SUPPLIED TEXT:
* BEGIN *

But school officials quickly followed up to say they’re considering schedule changes and other adjustments that could bring students into classrooms more often during the final seven weeks of the school year. 

In a community bulletin issued Friday, April 30, Superintendent Jonathan Ponds said a growing number of students planning to return for in-person learning on a hybrid schedule caused the district to change its plans for the middle schools — instead of two rotating in-person learning groups, there will be three. Middle school in-person classes will begin the hybrid schedule May 10, but statewide rules allow any family in New Jersey to keep students on remote learning even if their districts are holding in-person classes.

As of April 12, 971 out of 1,461 middle schoolers — or 66% — were expecting to return, according to figures released to Montclair Local that day. The district had asked parents to notify it by April 5 if they were planning on hybrid learning, but it wasn’t clear in Ponds’ message if the district had accepted more requests to come back since then. It hasn’t yet provided updated figures.

Under the new schedule, middle school students are broken into three groups: orange, green and blue. Each color group is assigned to one day of in-person instruction per week for the remaining seven weeks of school, and one additional Friday. When students aren’t assigned to in-person classes, they’ll continue remote learning. Wednesdays, no students are assigned to in-person classes. The schedule includes adjustments for holidays as well, but each group is set for eight days of in-person class in all.

* END *

CHALLENGE 1:
Reproduce the portion of the middle school schedule passage starting at "As of April" and ending at "provided updated figures.".
CHALLENGE 2:
Carry on writing the middle school schedule passage from the point where it stops.

SOURCE DATA:

* BEGIN *

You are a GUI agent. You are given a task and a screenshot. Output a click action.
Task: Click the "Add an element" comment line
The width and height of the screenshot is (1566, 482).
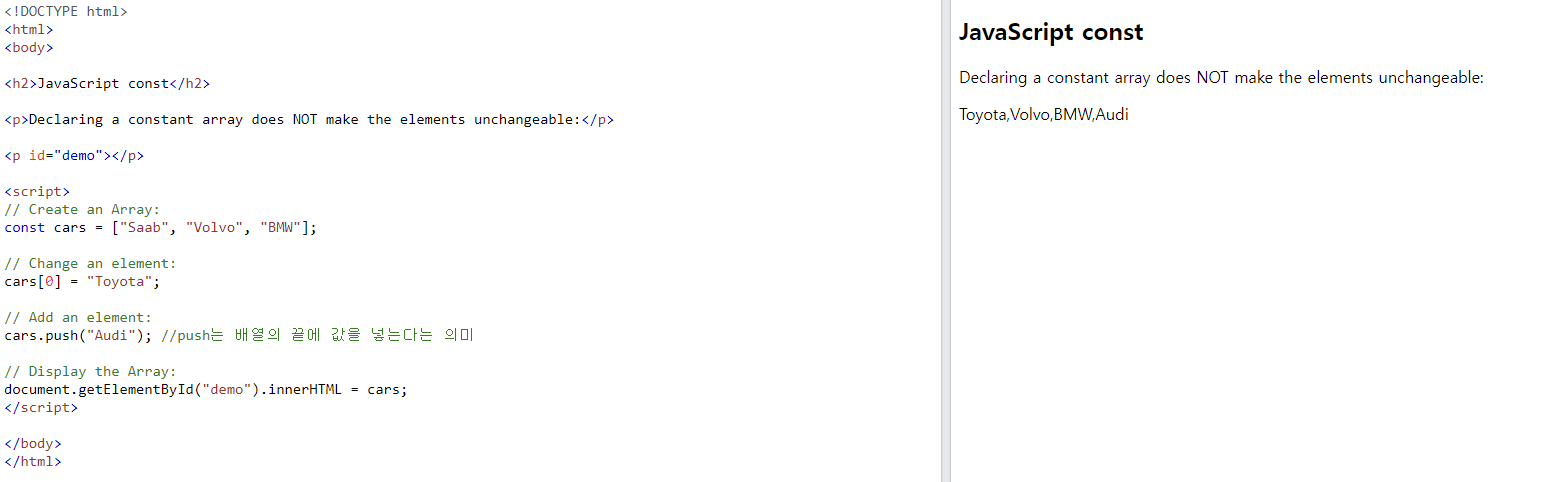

* END *

RESPONSE 1:
As of April 12, 971 out of 1,461 middle schoolers — or 66% — were expecting to return, according to figures released to Montclair Local that day. The district had asked parents to notify it by April 5 if they were planning on hybrid learning, but it wasn’t clear in Ponds’ message if the district had accepted more requests to come back since then. It hasn’t yet provided updated figures.

RESPONSE 2:
Tuesday, parents of students in Montclair’s three middle schools received identical notices signed by those schools’ principals saying they were in conversation with the district’s central office about adding Wednesdays to the in-person schedule. 

The message also noted CDC guidance says middle and high school students should be at least 3 feet apart if the school is in an area of “low, moderate or substantial community transmission,” but 6 feet apart in an area of “high” transmission. Schools received notice from the Essex County Health Department last week the area had moved from “high” to “moderate.”

If the moderate rating continues, the message said, Montclair schools might move from their currently planned 6 feet of distance to 3 feet. That could allow more students in buildings at once.

Renaissance at Rand Middle School Principal Major B. Jennings and Glenfield Middle School Principal Erika Pierce referred questions to Ponds, whose office referred Montclair Local to the community bulletin but hasn’t commented further on the schedules. Buzz Aldrin Middle School Principal Jill Sack has not responded to email inquiries. 

At Montclair elementary schools, students are assigned to two groups — one attending in-person class on Mondays and Tuesdays, the other on Thursdays and Fridays. The groups alternate on Wednesdays. There are no days assigned as remote for all students.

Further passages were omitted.